Description of the task | Once the line containing "The height and width of the screenshot is (514, 598)." is found in the entries below, restate it and each following line word for word, stopping after the line containing "Where should I".
◇ ◇ ◇
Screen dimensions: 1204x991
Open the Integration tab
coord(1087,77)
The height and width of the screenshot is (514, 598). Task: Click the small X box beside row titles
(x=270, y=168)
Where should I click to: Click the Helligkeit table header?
◇ ◇ ◇
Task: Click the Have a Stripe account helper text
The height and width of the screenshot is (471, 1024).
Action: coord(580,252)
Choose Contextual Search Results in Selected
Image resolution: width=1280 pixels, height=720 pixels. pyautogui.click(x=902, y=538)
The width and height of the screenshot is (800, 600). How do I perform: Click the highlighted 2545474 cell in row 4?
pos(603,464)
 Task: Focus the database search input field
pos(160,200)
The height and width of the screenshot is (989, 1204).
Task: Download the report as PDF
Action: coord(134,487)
◇ ◇ ◇
Solution below |
The height and width of the screenshot is (514, 598). Task: Click the small X box beside row titles
(x=270, y=168)
Where should I click to: Click the Helligkeit table header?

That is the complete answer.